[READING PASSAGE]

When I look at pictures of my grandmothers, I label them as old; they were always old. Now I realize that some of the pictures were taken when they were only 50. Only 50, now that fifty sounds young. When I retired, I thought about sixty-five being old, but since I was still active and productive, I quickly dismissed the idea. I adopted “60s are the new 50s,” and I approached life as if I were still young.
I can no longer dismiss my age. When my 79th birthday passed, I realized eighty was only one year away. While even I felt 70 sounded old, 80 conjures up pictures of walkers and wheelchairs, loose teeth and soft food, although I have dear friends in their 80s who are role models for me with their active lives. I have a year to adjust to being old and to welcoming the gift of old age.
A gift is free and should have no strings attached. When we wake each morning, we have the day ahead to greet it with a smile or be an Eeyore who answers a greeting with “If it is a good morning, which I doubt.” As we seniors venture forth each day, we have limitations of abilities, income, and environment like everyone else. We are more blessed than some and worse off than others, but our attitude toward life colors how we react to circumstances and, in truth, what we get out of each day.

[/READING PASSAGE]
[DATASET EXTRACT]

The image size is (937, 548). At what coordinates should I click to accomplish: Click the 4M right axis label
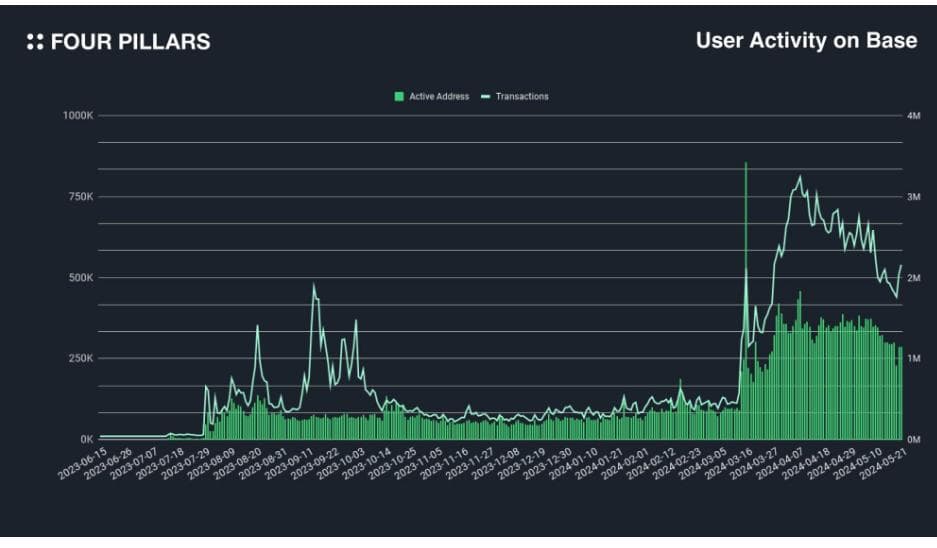click(913, 116)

[/DATASET EXTRACT]

PARTS OF THE EXERCISE:
#1 In the passage on growing old, what saying did the writer adopt after retiring?
#2 Reproduce everything in the passage on growing old from "I can no longer" down to "of each day.".

TASK SOLUTIONS:
#1 "60s are the new 50s."

#2
I can no longer dismiss my age. When my 79th birthday passed, I realized eighty was only one year away. While even I felt 70 sounded old, 80 conjures up pictures of walkers and wheelchairs, loose teeth and soft food, although I have dear friends in their 80s who are role models for me with their active lives. I have a year to adjust to being old and to welcoming the gift of old age.
A gift is free and should have no strings attached. When we wake each morning, we have the day ahead to greet it with a smile or be an Eeyore who answers a greeting with “If it is a good morning, which I doubt.” As we seniors venture forth each day, we have limitations of abilities, income, and environment like everyone else. We are more blessed than some and worse off than others, but our attitude toward life colors how we react to circumstances and, in truth, what we get out of each day.